Una dorsal africana dispara el calor en la península
En su última intervención, Jorge Rey ha advertido: «Llega un anticiclón muy estático que tiene bastante fuerza sobre la península». Según explica, varios frentes atlánticos rozarán el oeste peninsular durante la semana, aunque sin consecuencias destacadas en la mayor parte del territorio. La clave estará en la llegada de una dorsal africana, responsable de impulsar aire cálido hacia España y mantener las temperaturas por encima de lo habitual. Los modelos apuntan a que los termómetros superarán los 16 grados en numerosos puntos del país, con valores incluso más elevados en el sur y el área mediterránea. Aunque durante el fin de semana podría producirse un ligero descenso térmico, el ambiente seguirá siendo suave y estable.

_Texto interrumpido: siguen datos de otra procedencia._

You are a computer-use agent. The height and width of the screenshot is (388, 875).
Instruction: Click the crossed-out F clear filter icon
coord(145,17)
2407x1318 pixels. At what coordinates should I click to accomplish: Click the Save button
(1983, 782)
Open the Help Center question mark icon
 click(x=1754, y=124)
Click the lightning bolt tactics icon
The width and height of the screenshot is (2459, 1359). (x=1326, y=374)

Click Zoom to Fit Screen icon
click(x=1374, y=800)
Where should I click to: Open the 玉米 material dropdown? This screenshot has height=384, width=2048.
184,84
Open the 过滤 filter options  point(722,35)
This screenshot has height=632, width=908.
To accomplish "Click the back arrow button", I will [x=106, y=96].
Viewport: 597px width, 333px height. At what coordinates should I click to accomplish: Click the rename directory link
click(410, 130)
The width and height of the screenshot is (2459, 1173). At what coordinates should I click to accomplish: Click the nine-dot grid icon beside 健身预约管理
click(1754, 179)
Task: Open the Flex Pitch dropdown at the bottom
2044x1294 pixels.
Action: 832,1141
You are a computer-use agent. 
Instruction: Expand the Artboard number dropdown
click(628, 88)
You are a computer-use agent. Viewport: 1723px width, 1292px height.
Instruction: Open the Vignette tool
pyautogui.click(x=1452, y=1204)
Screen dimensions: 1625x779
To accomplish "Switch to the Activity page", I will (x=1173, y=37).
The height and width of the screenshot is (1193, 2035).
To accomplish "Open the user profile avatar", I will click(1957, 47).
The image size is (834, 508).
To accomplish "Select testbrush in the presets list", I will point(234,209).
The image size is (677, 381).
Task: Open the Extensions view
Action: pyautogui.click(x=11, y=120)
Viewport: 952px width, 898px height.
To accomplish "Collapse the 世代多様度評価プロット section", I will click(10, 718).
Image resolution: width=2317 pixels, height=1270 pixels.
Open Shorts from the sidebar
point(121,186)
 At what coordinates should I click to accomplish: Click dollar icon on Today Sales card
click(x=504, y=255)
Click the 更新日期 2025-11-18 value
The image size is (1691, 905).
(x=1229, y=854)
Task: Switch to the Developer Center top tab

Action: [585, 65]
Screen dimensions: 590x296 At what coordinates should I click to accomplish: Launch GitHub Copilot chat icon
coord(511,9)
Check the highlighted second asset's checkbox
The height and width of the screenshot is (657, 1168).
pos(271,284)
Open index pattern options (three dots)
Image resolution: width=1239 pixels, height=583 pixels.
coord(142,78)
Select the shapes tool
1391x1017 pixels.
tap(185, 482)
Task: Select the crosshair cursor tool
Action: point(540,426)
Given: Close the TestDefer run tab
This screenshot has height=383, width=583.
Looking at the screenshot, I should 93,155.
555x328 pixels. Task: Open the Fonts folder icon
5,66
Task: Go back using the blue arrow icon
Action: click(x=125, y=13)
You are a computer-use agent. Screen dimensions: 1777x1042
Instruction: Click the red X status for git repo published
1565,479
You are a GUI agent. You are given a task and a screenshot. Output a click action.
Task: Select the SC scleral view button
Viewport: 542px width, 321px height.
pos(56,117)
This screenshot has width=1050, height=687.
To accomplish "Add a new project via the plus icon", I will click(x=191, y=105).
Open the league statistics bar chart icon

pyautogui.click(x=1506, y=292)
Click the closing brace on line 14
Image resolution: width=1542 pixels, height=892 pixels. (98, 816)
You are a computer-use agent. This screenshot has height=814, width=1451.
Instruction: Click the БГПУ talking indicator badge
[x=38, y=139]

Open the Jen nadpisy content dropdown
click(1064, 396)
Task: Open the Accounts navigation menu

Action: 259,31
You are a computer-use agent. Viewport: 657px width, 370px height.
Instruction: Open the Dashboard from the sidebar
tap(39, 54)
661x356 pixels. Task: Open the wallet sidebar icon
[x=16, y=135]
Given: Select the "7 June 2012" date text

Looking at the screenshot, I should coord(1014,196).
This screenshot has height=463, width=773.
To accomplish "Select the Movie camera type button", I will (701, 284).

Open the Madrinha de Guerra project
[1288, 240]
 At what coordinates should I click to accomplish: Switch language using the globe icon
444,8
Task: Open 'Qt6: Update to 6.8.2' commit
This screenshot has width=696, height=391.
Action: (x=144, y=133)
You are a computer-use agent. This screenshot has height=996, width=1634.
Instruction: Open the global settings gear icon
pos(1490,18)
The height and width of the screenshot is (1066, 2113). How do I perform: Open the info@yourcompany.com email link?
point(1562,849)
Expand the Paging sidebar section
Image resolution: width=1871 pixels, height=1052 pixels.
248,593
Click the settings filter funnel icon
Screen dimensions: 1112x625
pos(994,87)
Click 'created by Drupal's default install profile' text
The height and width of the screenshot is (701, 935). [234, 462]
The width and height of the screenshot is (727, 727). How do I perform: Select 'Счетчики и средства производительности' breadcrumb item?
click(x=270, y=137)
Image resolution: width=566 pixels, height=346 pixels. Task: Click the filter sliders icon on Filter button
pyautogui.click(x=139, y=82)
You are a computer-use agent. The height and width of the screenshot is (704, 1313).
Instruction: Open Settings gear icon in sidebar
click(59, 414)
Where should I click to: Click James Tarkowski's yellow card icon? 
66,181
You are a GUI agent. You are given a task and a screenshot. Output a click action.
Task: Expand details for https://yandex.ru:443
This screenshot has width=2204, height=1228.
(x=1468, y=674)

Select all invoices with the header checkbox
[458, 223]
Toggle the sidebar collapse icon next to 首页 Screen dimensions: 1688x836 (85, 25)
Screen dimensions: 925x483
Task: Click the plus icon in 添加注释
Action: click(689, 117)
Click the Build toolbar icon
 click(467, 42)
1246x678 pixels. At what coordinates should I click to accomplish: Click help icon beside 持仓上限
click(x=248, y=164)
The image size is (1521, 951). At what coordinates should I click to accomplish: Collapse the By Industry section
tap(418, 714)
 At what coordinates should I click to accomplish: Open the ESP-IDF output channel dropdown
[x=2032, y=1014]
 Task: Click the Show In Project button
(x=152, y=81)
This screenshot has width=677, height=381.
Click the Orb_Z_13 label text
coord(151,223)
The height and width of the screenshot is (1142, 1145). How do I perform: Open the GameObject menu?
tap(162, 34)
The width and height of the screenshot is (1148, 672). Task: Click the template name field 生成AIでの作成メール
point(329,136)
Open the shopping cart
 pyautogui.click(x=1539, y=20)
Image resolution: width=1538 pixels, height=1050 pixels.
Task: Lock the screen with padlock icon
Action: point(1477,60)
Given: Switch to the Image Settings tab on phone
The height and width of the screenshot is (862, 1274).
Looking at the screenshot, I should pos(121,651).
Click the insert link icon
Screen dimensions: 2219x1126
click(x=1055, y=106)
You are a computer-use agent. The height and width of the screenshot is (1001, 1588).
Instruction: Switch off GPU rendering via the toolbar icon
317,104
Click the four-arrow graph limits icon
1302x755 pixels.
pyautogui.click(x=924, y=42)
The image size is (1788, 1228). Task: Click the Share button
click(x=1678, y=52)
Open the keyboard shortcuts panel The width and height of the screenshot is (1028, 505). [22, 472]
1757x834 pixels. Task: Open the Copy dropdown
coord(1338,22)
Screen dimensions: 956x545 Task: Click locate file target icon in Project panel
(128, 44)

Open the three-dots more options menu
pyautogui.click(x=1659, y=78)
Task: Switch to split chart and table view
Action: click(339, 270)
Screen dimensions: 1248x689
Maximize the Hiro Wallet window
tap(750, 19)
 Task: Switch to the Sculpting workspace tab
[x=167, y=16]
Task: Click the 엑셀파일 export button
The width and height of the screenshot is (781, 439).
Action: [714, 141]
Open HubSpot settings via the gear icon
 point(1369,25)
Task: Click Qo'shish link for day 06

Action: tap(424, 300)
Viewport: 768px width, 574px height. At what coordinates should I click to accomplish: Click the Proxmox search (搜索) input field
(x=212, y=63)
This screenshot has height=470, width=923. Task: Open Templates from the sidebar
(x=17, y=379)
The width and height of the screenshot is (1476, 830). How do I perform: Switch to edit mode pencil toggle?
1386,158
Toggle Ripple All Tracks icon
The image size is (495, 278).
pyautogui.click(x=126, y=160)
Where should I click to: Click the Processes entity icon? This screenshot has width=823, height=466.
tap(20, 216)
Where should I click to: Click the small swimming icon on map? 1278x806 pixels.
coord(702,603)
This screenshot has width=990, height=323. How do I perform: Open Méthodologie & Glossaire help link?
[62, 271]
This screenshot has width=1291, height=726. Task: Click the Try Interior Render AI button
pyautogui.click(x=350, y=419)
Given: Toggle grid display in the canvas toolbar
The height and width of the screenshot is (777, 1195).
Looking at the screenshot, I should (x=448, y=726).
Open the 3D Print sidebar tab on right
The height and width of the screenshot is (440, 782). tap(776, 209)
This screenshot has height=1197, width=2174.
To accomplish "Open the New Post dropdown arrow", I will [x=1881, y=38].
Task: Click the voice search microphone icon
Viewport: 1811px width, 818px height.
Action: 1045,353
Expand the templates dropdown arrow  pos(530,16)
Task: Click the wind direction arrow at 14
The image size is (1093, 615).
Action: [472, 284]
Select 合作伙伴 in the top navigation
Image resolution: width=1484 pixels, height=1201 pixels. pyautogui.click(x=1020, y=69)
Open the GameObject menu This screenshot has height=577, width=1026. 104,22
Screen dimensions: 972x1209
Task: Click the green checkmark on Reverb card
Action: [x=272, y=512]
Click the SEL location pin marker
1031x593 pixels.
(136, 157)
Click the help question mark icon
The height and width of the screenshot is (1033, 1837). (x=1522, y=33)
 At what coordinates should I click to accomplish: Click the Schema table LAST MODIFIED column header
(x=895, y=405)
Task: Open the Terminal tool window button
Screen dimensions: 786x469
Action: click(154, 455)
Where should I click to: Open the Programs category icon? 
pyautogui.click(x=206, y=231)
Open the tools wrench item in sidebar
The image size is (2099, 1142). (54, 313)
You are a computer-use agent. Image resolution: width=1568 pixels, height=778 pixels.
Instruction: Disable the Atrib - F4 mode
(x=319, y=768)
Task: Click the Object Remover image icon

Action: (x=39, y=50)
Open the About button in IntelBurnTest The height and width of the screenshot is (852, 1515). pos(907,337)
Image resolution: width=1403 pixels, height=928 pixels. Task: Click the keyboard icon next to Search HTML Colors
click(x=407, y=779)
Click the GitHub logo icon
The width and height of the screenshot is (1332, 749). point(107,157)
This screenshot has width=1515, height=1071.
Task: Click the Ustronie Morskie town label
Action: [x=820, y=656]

El noroeste, la excepción: lluvias a mitad de semana
No obstante, esta calma atmosférica podría tener fecha de caducidad. A partir del miércoles, la aproximación de una vaguada atlántica amenazaría el dominio de las altas presiones, favoreciendo la reaparición de lluvias en la mitad occidental peninsular. Galicia, Asturias y el oeste de Castilla y León serán las zonas con mayor probabilidad de precipitaciones, que también podrían extenderse a áreas fronterizas de Extremadura y Andalucía con Portugal. Sin embargo, la persistencia del anticiclón en el Mediterráneo dificultaría que estas lluvias avancen hacia el este, limitando su alcance y duración.
Canarias, pendiente de una posible dana
Mientras la península recuperaría la estabilidad el jueves —salvo por algunas lluvias débiles en Galicia—, la atención se trasladará a Canarias. El posible aislamiento de una dana hacia Marruecos podría incrementar la inestabilidad en el archipiélago. Según Meteored, se esperan acumulados superiores a 15 o 20 litros por metro cuadrado en el norte de islas como La Palma, La Gomera, Tenerife, Gran Canaria y Lanzarote. Un contraste meteorológico que refleja la complejidad de una semana marcada por el calor anómalo en la península y lluvias más destacadas en el Atlántico.
Estabilidad con matices y temperaturas anómalas
En definitiva, España afronta días de estabilidad predominante y temperaturas suaves gracias al anticiclón y la dorsal africana, aunque con episodios puntuales de lluvia en el noroeste y mayor inestabilidad en Canarias. Un respiro tras semanas de precipitaciones que, sin embargo, podría no ser definitivo si las altas presiones ceden terreno en los próximos días. Por ahora, el país disfruta de un inesperado anticipo de primavera que invita a mirar al cielo con optimismo… pero también con cautela.